Ce matin du 5 décembre, le quartier de la Salpêtrière (Paris 13e) est encore désert. Les rues sont calmes, le ciel est gris et le temps glacial, et le thermomètre n’affiche pas plus de 3°C. Pourtant, rue de Campo-Formio, une chaleur réconfortante semble émaner d’un bâtiment. Sur la porte de l’immeuble : le sigle "AA", pour "Alcooliques anonymes". Et une fois à l'intérieur, plus de doute : une douce ambiance chaleureuse et accueillante des membres de l'association réchauffe instantanément. "Bienvenue !, lance Jean-Claude Delgènes, administrateur non-alcoolique de l'association, sourire aux lèvres. Voici le siège des Alcooliques anonymes." Depuis le lancement de l'antenne française de l'association en 1960, plus de 550 groupes de parole ont émergé un peu partout sur le territoire.
Bien que l’alcoolisme soit reconnu comme une maladie par l’OMS depuis 1978, les chiffres en France restent difficiles à établir : en 2020, 23.7% de la population de 18 à 75 ans dépassaient les repères de consommation d'alcool, assure Santé publique France. "Pour rentrer dans la dépendance, il faut un terrain, un produit et un évènement", explique Gilles Champiot-Bayard, infirmier retraité. C'est au cours de son parcours professionnel qu'il s’est spécialisé en addictologie. "Après des périodes dans des services de psychiatrie dans différents hôpitaux, je me suis finalement dirigé vers l’addicto’... Et je me suis vite aperçu que l'alcool avait une place particulière pour beaucoup de Français." Comme Jean-Claude Delgènes, Gilles Champiot-Bayard est un administrateur de l'association, "un administrateur de Classe A, c'est-à-dire 'non alcooliques'", précisent-ils.

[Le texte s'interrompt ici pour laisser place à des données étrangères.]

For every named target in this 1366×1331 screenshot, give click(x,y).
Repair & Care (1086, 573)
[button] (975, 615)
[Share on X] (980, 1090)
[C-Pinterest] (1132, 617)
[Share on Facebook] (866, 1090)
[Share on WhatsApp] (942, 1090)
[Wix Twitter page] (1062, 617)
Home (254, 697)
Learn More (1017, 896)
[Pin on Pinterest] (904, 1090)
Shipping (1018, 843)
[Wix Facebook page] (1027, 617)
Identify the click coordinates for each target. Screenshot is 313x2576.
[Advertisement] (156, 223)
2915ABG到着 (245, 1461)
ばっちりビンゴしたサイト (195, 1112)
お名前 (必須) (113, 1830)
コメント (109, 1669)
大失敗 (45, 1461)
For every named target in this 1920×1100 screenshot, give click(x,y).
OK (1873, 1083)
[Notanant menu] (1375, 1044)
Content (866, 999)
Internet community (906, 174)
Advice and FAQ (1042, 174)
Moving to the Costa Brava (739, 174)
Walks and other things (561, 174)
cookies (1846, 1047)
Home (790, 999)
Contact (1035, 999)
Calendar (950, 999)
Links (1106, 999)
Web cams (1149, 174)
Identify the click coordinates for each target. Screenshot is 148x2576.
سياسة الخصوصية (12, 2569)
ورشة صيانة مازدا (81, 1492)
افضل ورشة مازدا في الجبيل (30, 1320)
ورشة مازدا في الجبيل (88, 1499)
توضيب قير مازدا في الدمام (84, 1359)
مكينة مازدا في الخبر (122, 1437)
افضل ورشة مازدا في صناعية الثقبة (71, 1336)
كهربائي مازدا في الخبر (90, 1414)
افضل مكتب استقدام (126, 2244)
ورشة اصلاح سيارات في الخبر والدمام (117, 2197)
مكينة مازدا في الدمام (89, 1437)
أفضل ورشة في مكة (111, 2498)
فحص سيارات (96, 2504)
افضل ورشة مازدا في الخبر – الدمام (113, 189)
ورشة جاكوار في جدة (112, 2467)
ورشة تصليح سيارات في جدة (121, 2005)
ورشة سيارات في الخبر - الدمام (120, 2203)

"L'alcool, c'est un usurier, il vous rend un service... qu'il vous le fait payer très cher", raconte Christophe R.*. Sobre depuis vingt ans, le chemin n'a pas été facile pour cet administrateur de classe B, donc alcoolique. "C'est une maladie et on est malade toute sa vie. J'ai commencé à boire pour garder mes émotions en moi, ça m'aidait à me sentir mieux. Un jour, j'en suis arrivé au point où ma femme allait partir et j'allais perdre mon travail." Pour François D.*, l'alcool "rendait le service"inverse : "Ça m'aidait à être joyeux, agréable, drôle. 'L'alcool social' comme on entend souvent, mais c'est un piège. J'ai bien failli tout perdre." Pour s'en sortir, tous les deux ont franchi la porte des Alcooliques anonymes. "Quand j'ai rencontré les AA, reprend Christophe, ça m'a permis de m'ouvrir et de ne pas rester centrer sur mon nombril". Car rappelons-le, l'alcoolisme est une maladie qui touche aussi les proches.
"Le groupe c'est important, explique Catherine Solano, présidente de l'association, médecin et sexologue. Ça apporte un soutien moral. C'est prioritaire que les professionnels de santé nous identifient pour orienter les patients concernés". Une idée que partage Gilles Champiot-Bayard : "Si après une prise en charge médicale ou une désintoxication, les patients ne font rien, ils rechutent de façon phénoménale. Parler, c'est la clé !"
Alors, pour sensibiliser les plus réticents à franchir le pas de "l'entraide et du soutien", les Alcooliques anonymes lancent une campagne nationale de sensibilisation. À l'occasion du Dry January, chaque jour de janvier, une vidéo d’une minute sera diffusée sur les réseaux sociaux et le site officiel, pour "donner la parole à une personne abstinente, heureuse, libérée de l’alcool" raconte Catherine Solano. Ces témoignages authentiques "et faits avec les moyens d'une association 100% indépendante, rappellent une vérité : personne ne sort seul de l’alcoolisme". Un avis que partage Jacques*, dont la vidéo sera publiée au moins de janvier : "Les Alcooliques anonymes m'ont tendu la main, m'ont accueilli et grâce à eux, je suis encore vivant."